◆ PAGE EXCERPT ◆
+++

It is Mr Aleksov’s submission that the Tribunal did deal with the case advanced by each of the applicants. It was aware that it was the applicants’ position that they had been placed on the vessel leaving Vietnam without prior notice by their aunt, who was essentially disinterested in their care. In its findings, the Tribunal clearly indicated its understanding of the applicants’ claim that there was no-one available in Vietnam to provide them with familial support and therefore it was inevitable that they would have to live unsupported on the streets.
Mr Aleksov contends that the Tribunal gave active consideration to this claim and rejected it as being implausible. It found that although the evidence of the applicants was unsatisfactory in many regards and was hedged with uncertainty, it was satisfied that the applicants had not lived in a vacuum devoid of care since the death of their father and therefore necessarily they had been placed on the vessel in question by an individual or individuals, who were interested in their welfare, although the level of insight of these persons was likely to be questionable.
Essentially the Tribunal rejected the applicants’ contention that they had no relatives or sources of support in Vietnam. Whilst AZAFX maintained the contrary and had done so consistently from her arrival in Australia.
Having reached this conclusion, it is Mr Aleksov’s submission that the Tribunal had completely acquitted its jurisdictional task and it would have been both otiose and fruitless for it to have made any further inquiries of the applicants, in an attempt to gain answers to the types of questions posed by Mr McDonald – namely, where are your relatives; how can you get in contact with them; and so on and so forth – as each had made it clear that their position was that there were no such persons available to them in Vietnam and therefore it could serve no utility to inquire after them.
In this context, Mr Aleksov submits as follows:
·The task of the Tribunal is fundamentally to consider the claim as advanced by the applicants themselves, not intuit or construct the case;
·In this context he reiterates that it is not for the Tribunal to make the applicants’ case for them. In response to the claim that the applicants had no relatives in Vietnam, it determined to the contrary that they did have such relatives, who could assist them to obtain a ho khau;[37]
·The Tribunal is not under any general obligation to inquire into the existence or otherwise of any state of affairs, which is external to the case presented by the applicants concerned;
·Finally, if the court entertains Mr McDonald’s contentions, regarding issues relating to the practicality of the applicants’ return to Vietnam, which was not advanced before either the delegate or the Tribunal, it will have converted a judicial review into a merits review, which is not permissible.
[37] See Case Book at page 153 [76]
In this latter context, Mr Aleksov relies on the remarks of Gleeson CJ in Appellant S395/2002 v Minister for Immigration & Multicultural Affairs as follows:
“Proceedings before the Tribunal are not adversarial; and issues are not defined by pleadings, or any analogous process. Even so, this Court has insisted that, on judicial review, a decision of the Tribunal must be considered in the light of the basis upon which the application was made, not upon an entirely different basis which may occur to an applicant or an applicant’s lawyers, at some later stage in the process.”[38]
[38] S395/2002 v Minister for Immigration & Multicultural Affairs (2003) 216 CLR 473 at 479 [1]
I agree with Mr Aleksov’s submissions. Given that it was not the applicants’ position, before the Tribunal, that they would not be able to locate their relatives in Vietnam, it was not necessary for the Tribunal to consider these practical matters. The Tribunal expressly found that the applicants could obtain a ho khau and this issue subsumes any issue concerning the potential unknown whereabouts of relatives.

+++

◆ LIST OF TASKS ◆
(a) In the judgment excerpt, whose remarks in Appellant S395/2002 v Minister for Immigration & Multicultural Affairs does Mr Aleksov rely on?
(b) Extract the passage of the judgment excerpt from "Mr Aleksov contends" to "to be questionable.".
(c) Condense the judgment excerpt's paragraph beginning "Mr Aleksov contends that the Tribunal gave active consideration" into a shorter version that keeps its main facts.

◆ INFORMATION SHOWN ◆
+++

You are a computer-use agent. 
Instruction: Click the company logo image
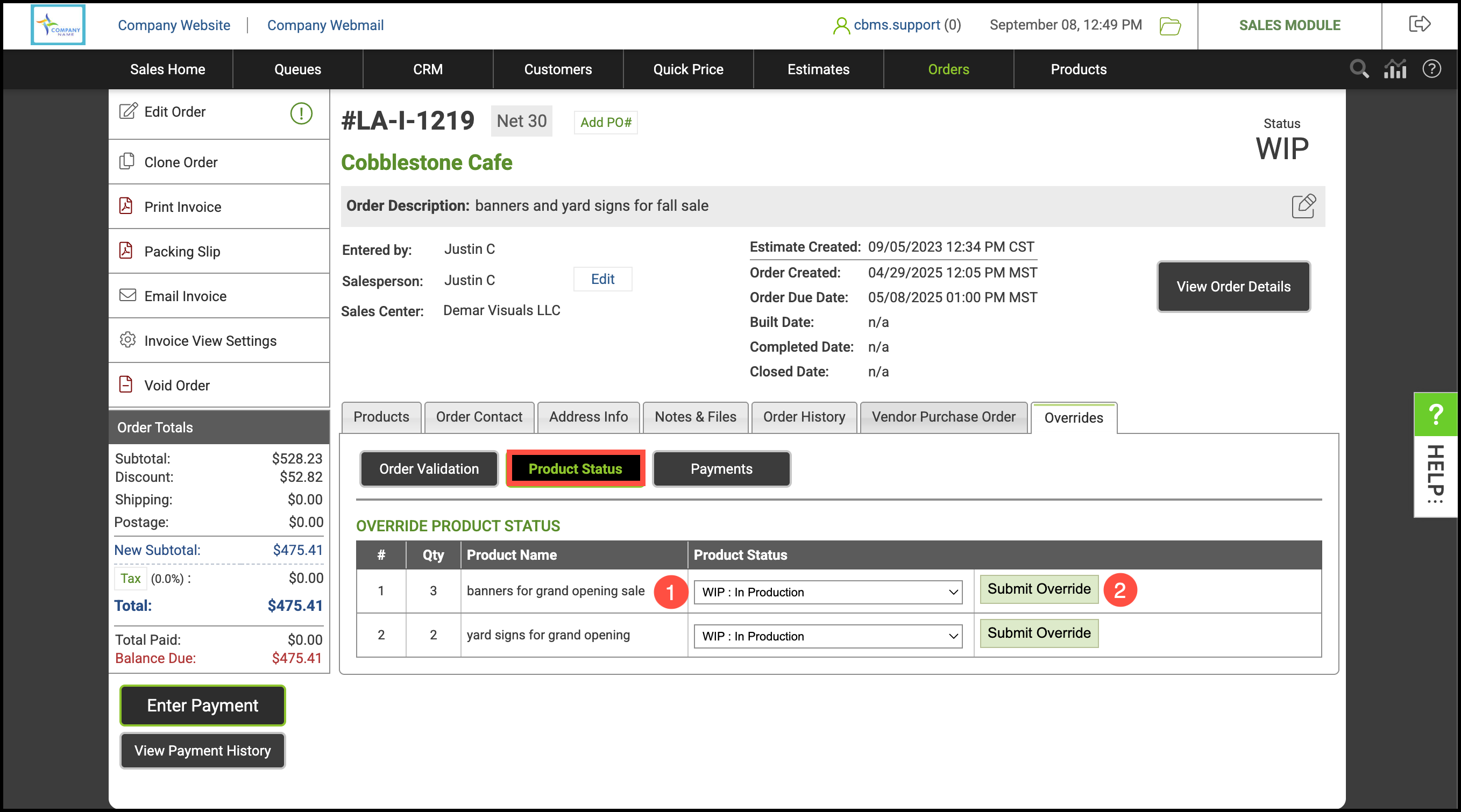(58, 25)
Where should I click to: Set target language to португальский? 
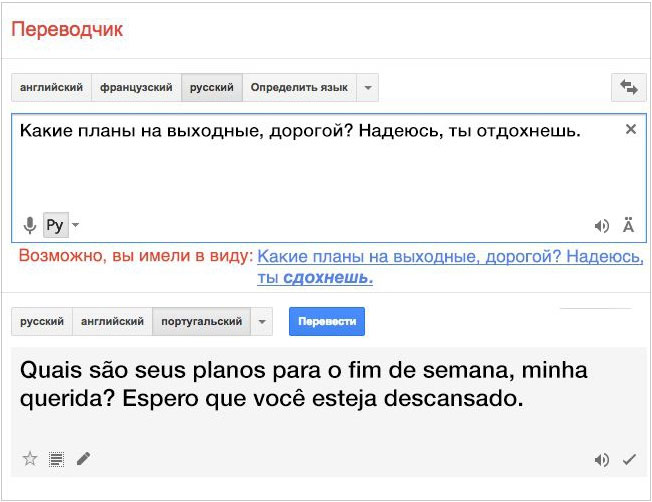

+++

◆ SOLUTIONS TO THE PROBLEMS ◆
(a) Gleeson CJ

(b)
Mr Aleksov contends that the Tribunal gave active consideration to this claim and rejected it as being implausible. It found that although the evidence of the applicants was unsatisfactory in many regards and was hedged with uncertainty, it was satisfied that the applicants had not lived in a vacuum devoid of care since the death of their father and therefore necessarily they had been placed on the vessel in question by an individual or individuals, who were interested in their welfare, although the level of insight of these persons was likely to be questionable.

(c) Mr Aleksov contends that the Tribunal actively considered the claim and rejected it as implausible. The applicants' evidence was unsatisfactory and uncertain in many respects. Even so, the Tribunal was satisfied that they had not lived without care since their father's death. It therefore found that one or more people interested in their welfare must have placed them on the vessel, though those people likely had questionable insight.